**ACTIVITY**:
Images are to be dropped, and the rest of the data reproduced exactly.

── DATA LISTING ──

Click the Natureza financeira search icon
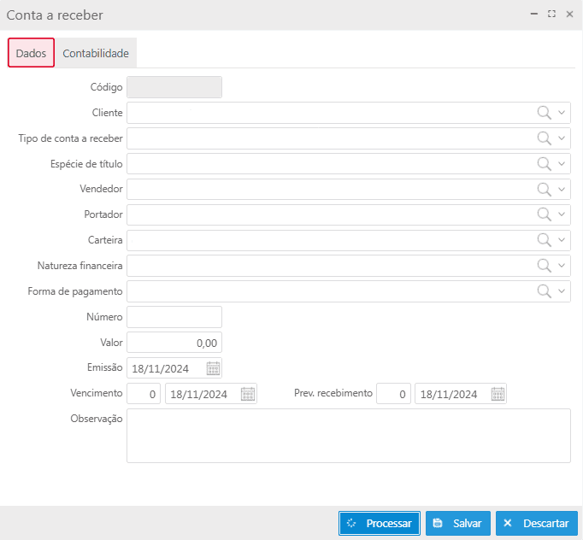This screenshot has height=540, width=583. (x=544, y=266)
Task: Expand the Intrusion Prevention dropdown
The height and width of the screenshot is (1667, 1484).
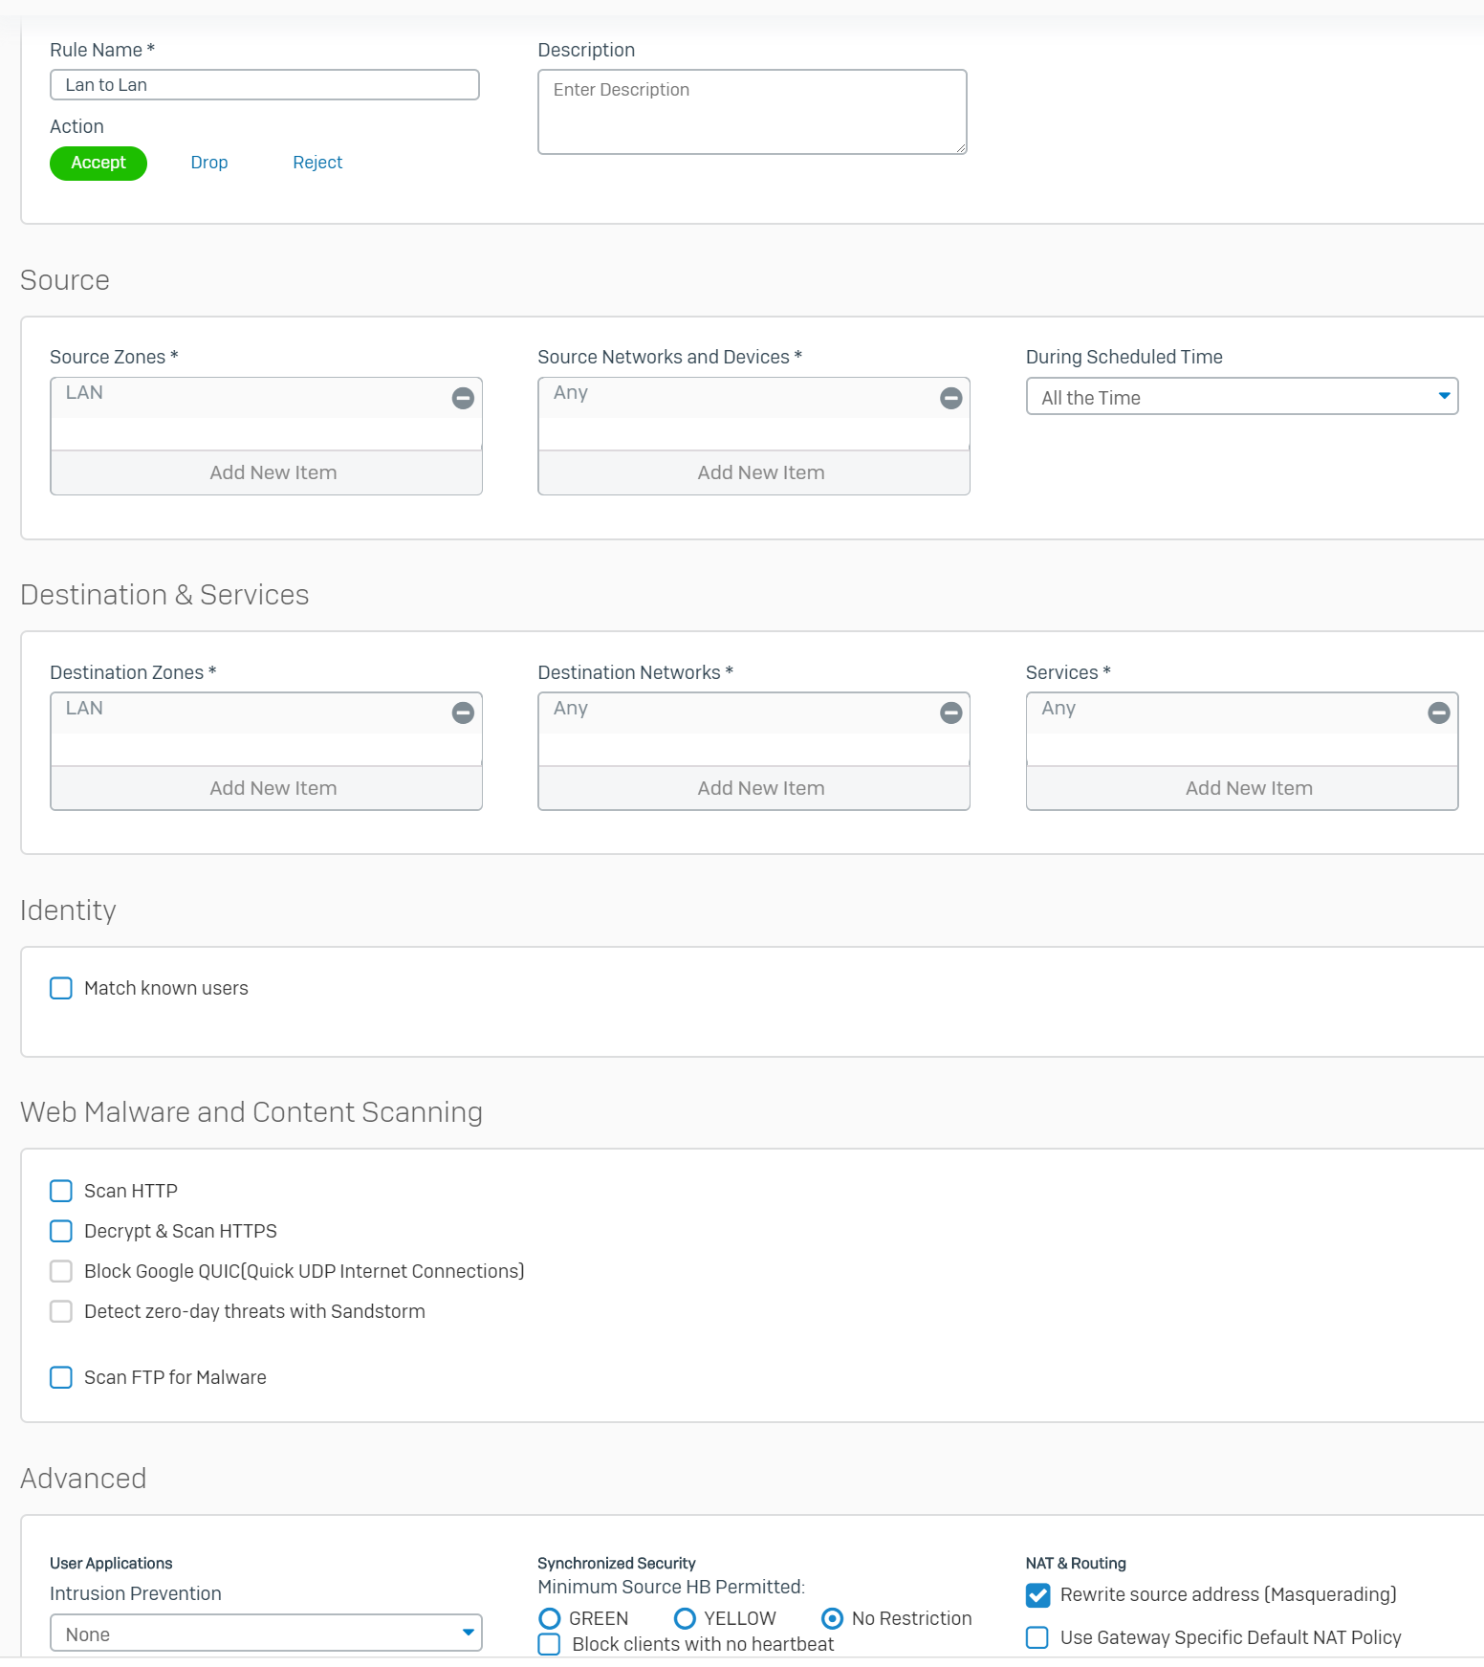Action: click(x=266, y=1634)
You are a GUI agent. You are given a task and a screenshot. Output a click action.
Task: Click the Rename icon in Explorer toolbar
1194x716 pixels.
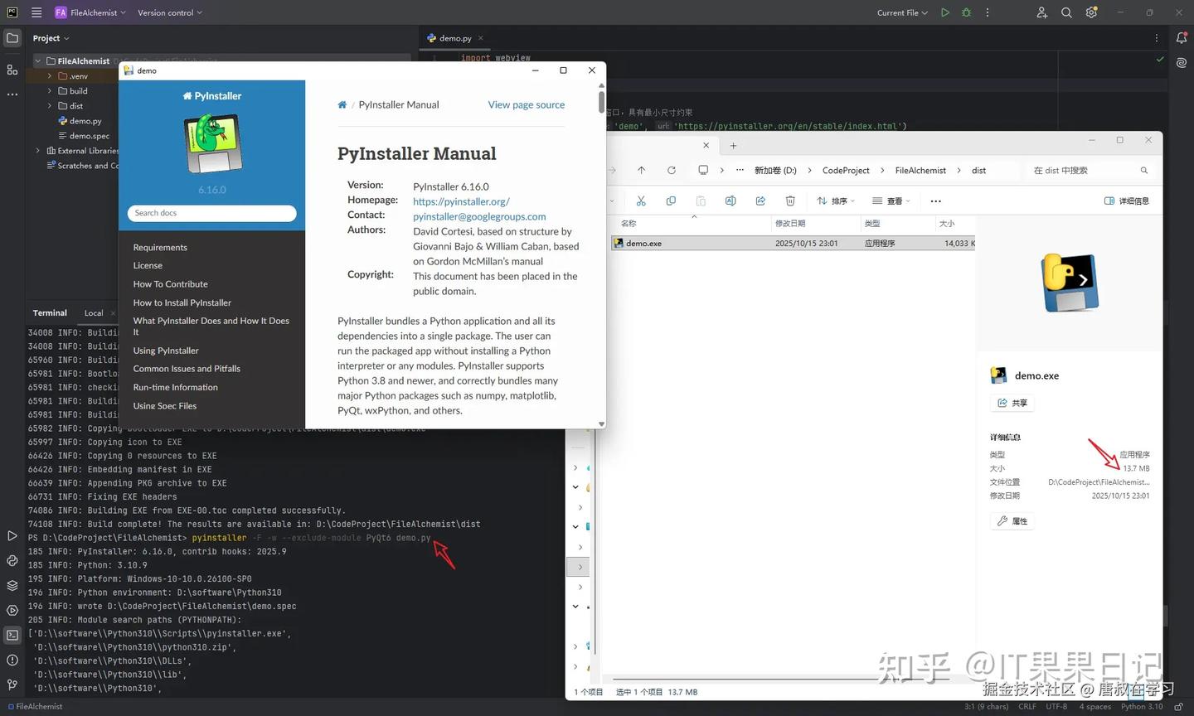point(730,201)
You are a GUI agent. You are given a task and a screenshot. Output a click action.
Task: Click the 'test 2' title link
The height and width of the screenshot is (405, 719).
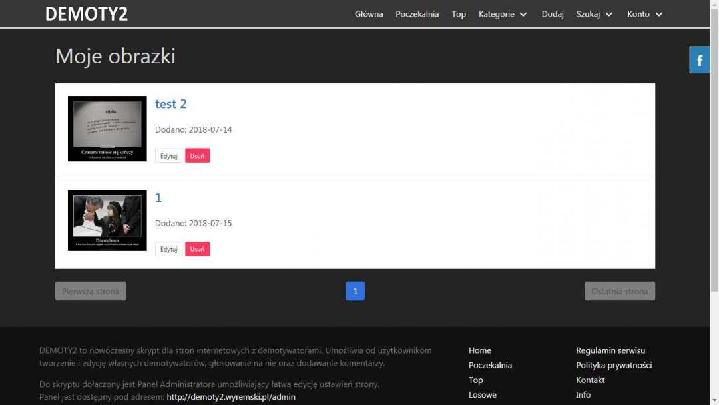(x=170, y=104)
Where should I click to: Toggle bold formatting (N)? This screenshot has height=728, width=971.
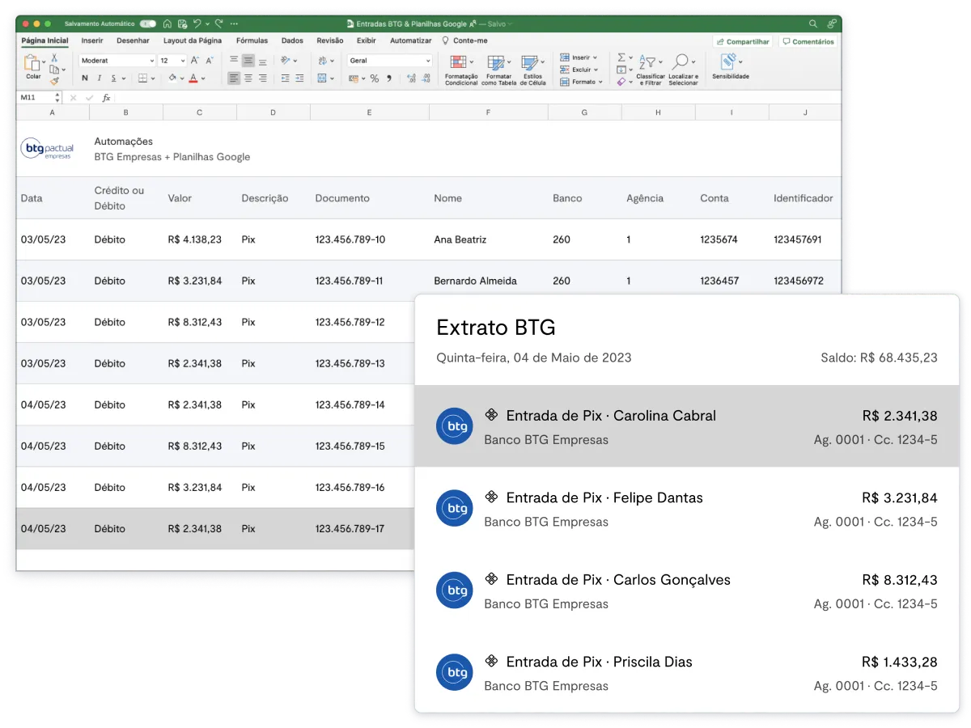[x=85, y=78]
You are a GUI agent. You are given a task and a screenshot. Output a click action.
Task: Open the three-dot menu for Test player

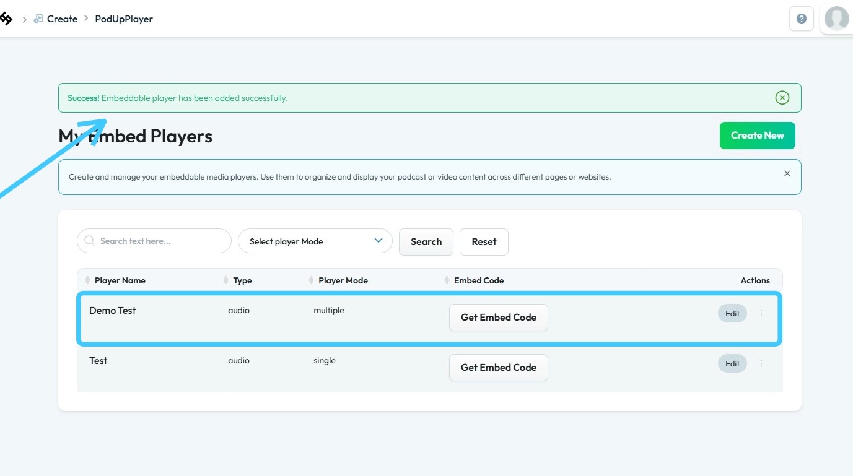coord(761,363)
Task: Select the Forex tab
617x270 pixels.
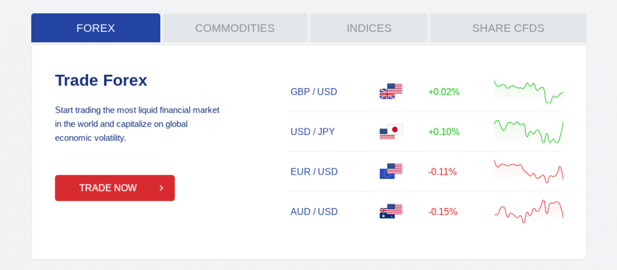Action: pos(96,28)
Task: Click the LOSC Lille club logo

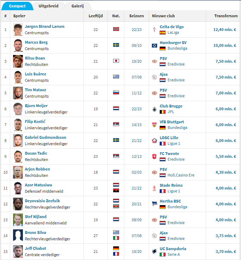Action: [154, 141]
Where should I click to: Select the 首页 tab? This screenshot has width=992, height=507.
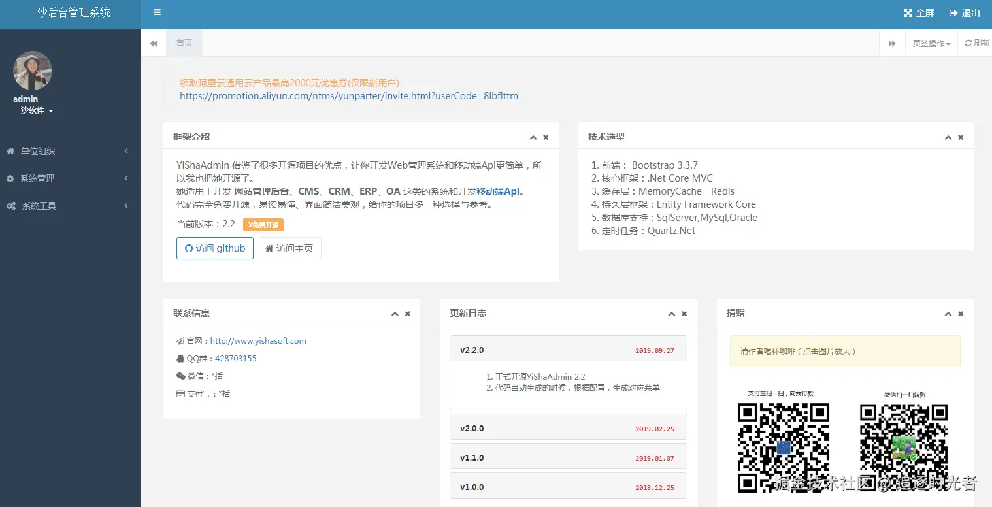[x=184, y=43]
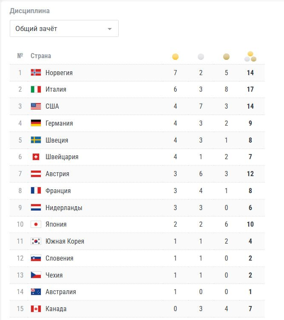Click the gold medal column icon
This screenshot has height=320, width=284.
175,56
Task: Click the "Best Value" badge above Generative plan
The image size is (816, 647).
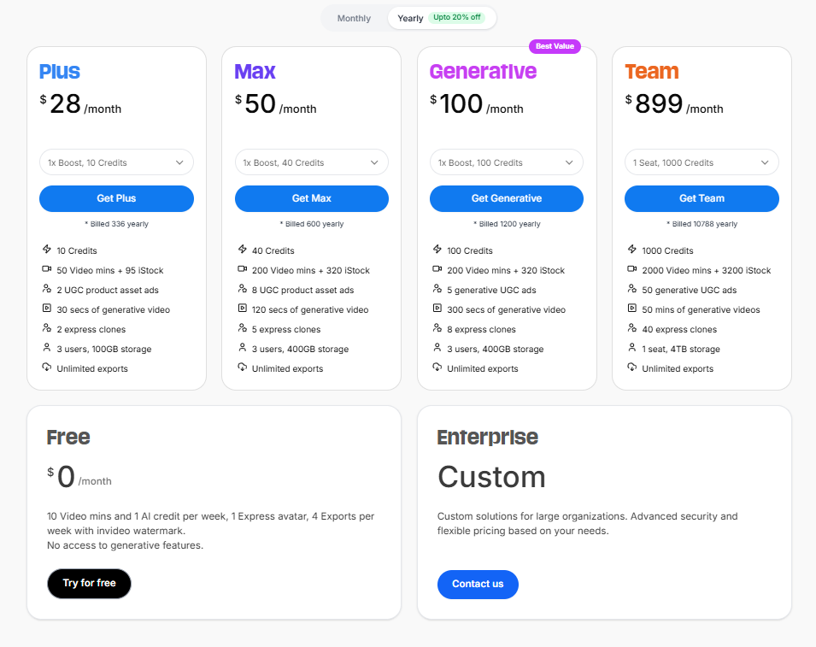Action: [x=555, y=46]
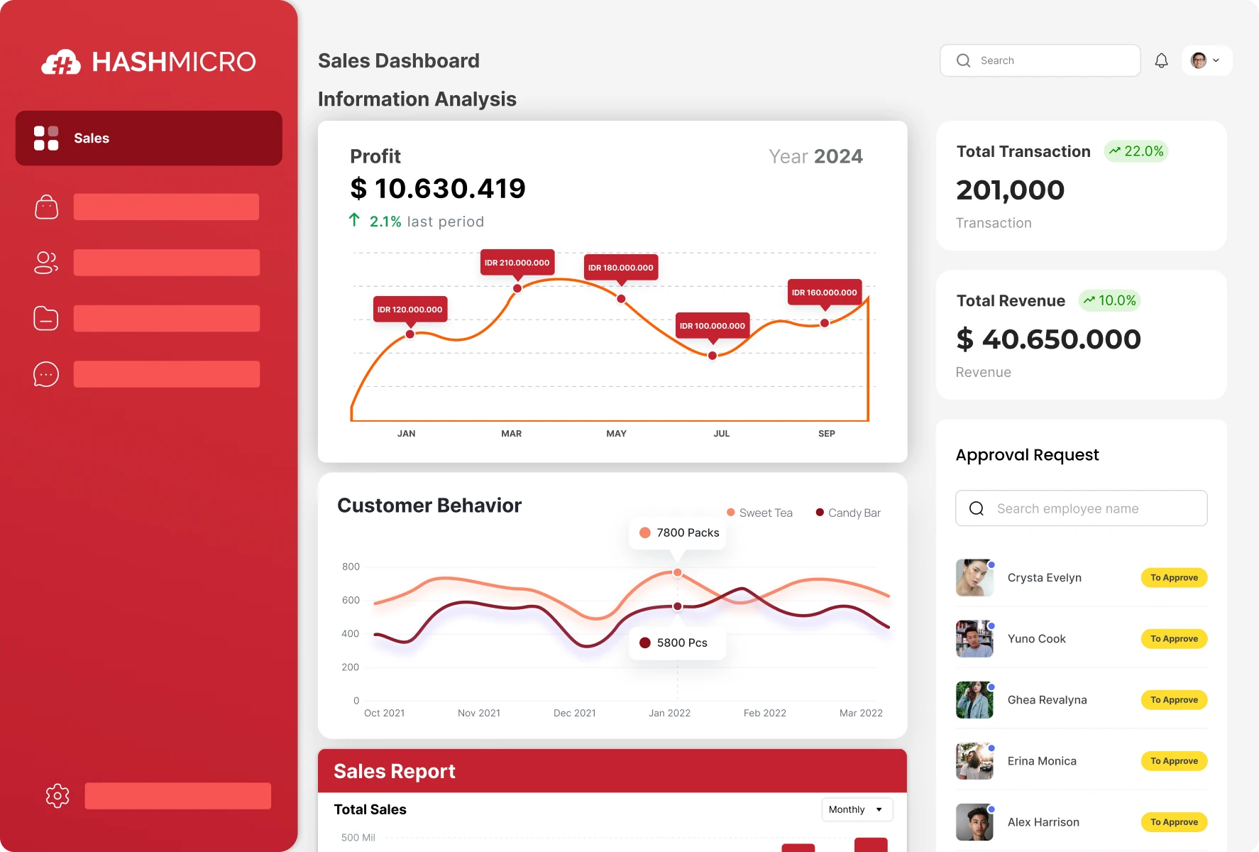1259x852 pixels.
Task: Click the Search employee name field
Action: pos(1081,508)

───

**ANSWER BOX**:
Click the Natureza financeira search icon
This screenshot has height=540, width=583. (x=544, y=266)
Task: Expand the Intrusion Prevention dropdown
The height and width of the screenshot is (1667, 1484).
Action: click(x=266, y=1634)
You are a GUI agent. You are given a task and a screenshot. Output a click action.
Task: Click the Rename icon in Explorer toolbar
1194x716 pixels.
point(730,201)
You are a GUI agent. You are given a task and a screenshot. Output a click action.
Task: Click the 'test 2' title link
The height and width of the screenshot is (405, 719).
(x=170, y=104)
Where should I click to: Toggle bold formatting (N)? This screenshot has height=728, width=971.
[x=85, y=78]
You are a GUI agent. You are given a task and a screenshot. Output a click action.
Task: Open the three-dot menu for Test player

coord(761,363)
Task: Select the Forex tab
617x270 pixels.
Action: pos(96,28)
Task: Click the LOSC Lille club logo

Action: [154, 141]
Where should I click to: Select the 首页 tab? This screenshot has width=992, height=507.
[x=184, y=43]
Click the gold medal column icon
This screenshot has height=320, width=284.
175,56
Task: Click the "Best Value" badge above Generative plan
The image size is (816, 647).
Action: [x=555, y=46]
1259x852 pixels.
Task: Click the Search employee name field
Action: pos(1081,508)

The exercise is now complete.